→ **EXERCISE**: Pull out every line below containing the word "agent".

[[ RECORDED DATA, beginning ]]

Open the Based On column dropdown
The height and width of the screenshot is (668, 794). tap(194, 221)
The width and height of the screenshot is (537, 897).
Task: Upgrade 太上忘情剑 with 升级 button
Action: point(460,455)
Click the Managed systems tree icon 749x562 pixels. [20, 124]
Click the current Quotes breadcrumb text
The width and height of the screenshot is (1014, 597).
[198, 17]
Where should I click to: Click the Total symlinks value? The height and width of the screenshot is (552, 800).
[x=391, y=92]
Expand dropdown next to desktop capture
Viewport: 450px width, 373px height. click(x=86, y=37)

[[ RECORDED DATA, end ]]
[[ RECORDED DATA, beginning ]]

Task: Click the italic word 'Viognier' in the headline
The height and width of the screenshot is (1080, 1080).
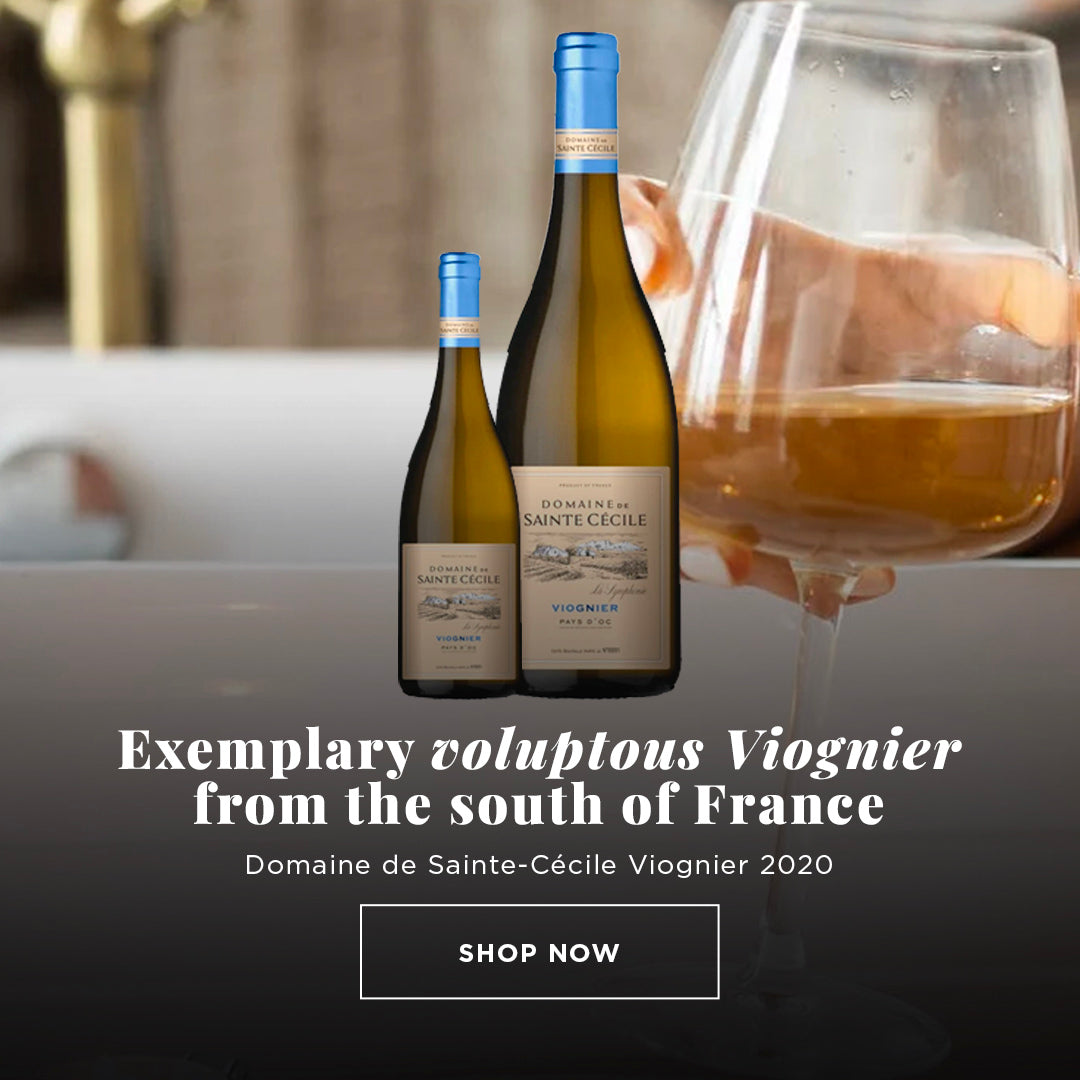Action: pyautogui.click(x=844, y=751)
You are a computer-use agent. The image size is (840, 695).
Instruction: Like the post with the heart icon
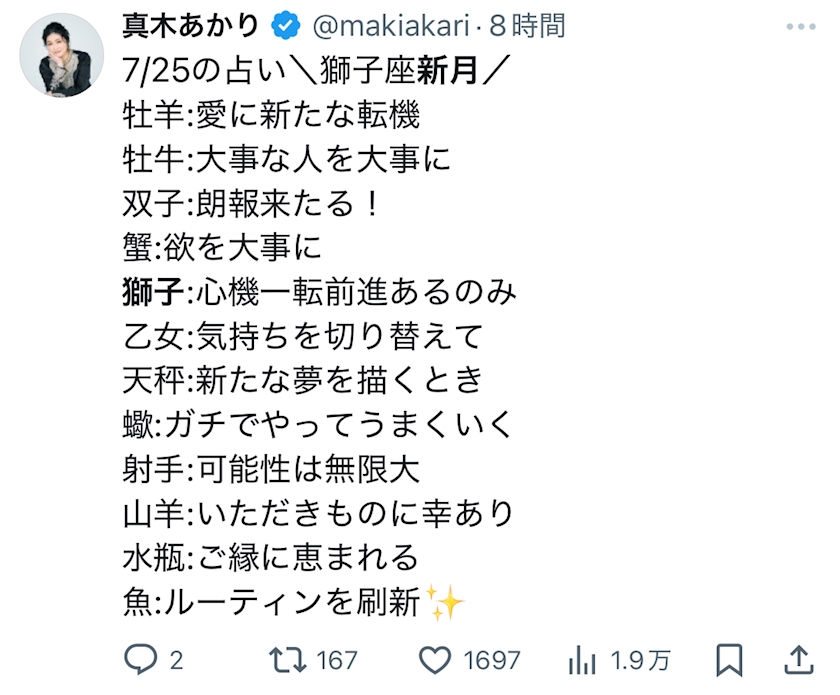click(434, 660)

[[ RECORDED DATA, end ]]
[[ RECORDED DATA, beginning ]]

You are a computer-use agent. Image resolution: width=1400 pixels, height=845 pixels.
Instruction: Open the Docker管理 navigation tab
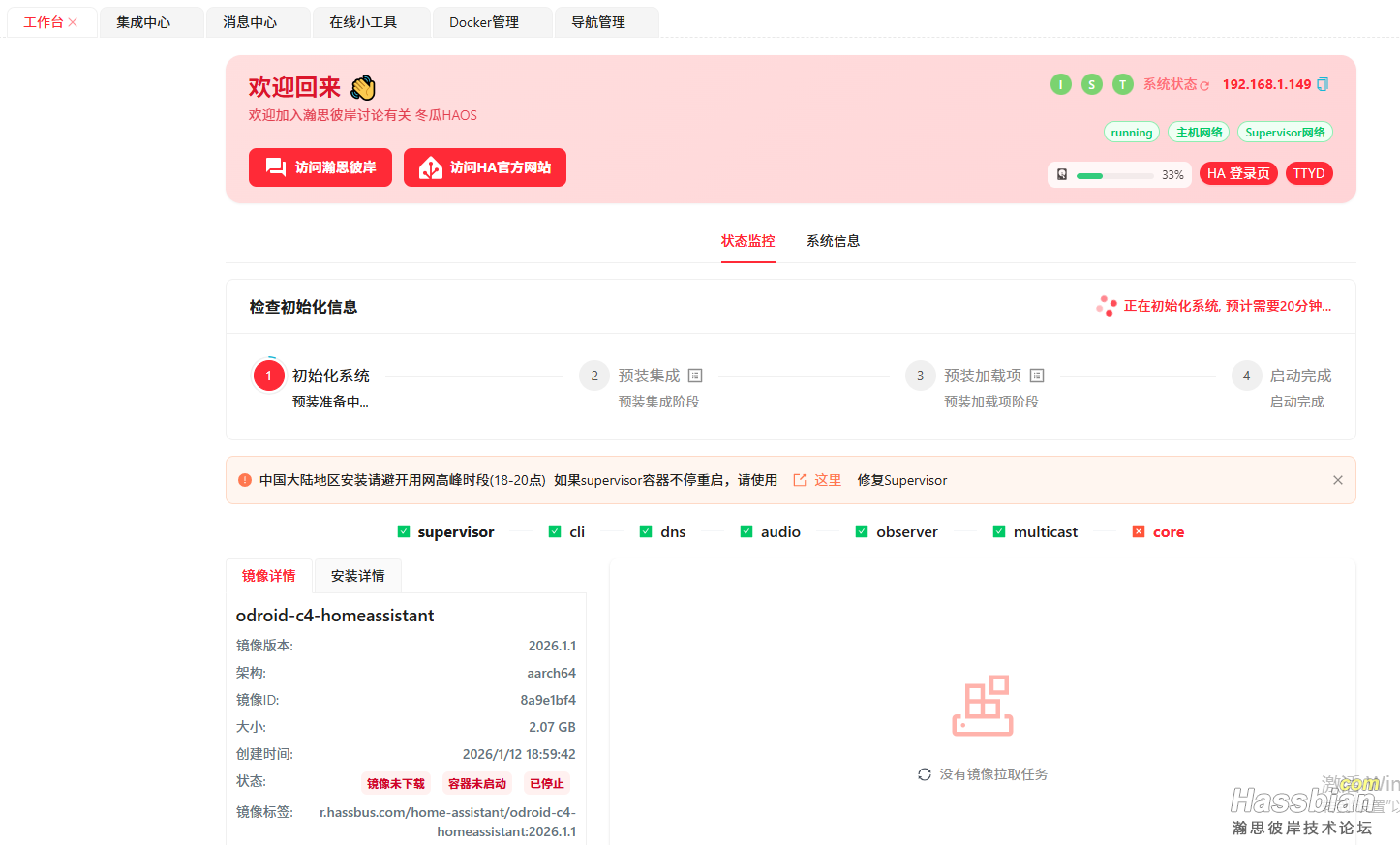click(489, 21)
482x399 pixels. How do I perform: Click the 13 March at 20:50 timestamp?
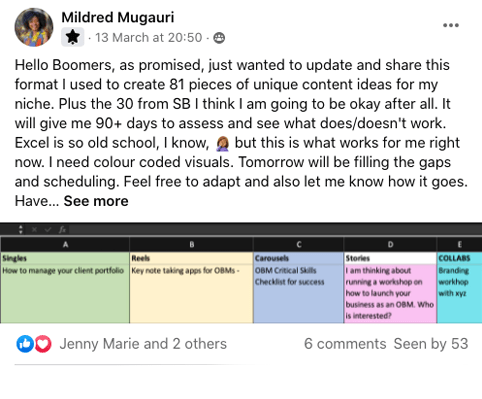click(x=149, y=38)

[[ RECORDED DATA, end ]]

→ **EXPECTED ANSWER**:
You are a computer-use agent. The image size is (840, 695).
You are a computer-use agent. Image resolution: width=1400 pixels, height=845 pixels.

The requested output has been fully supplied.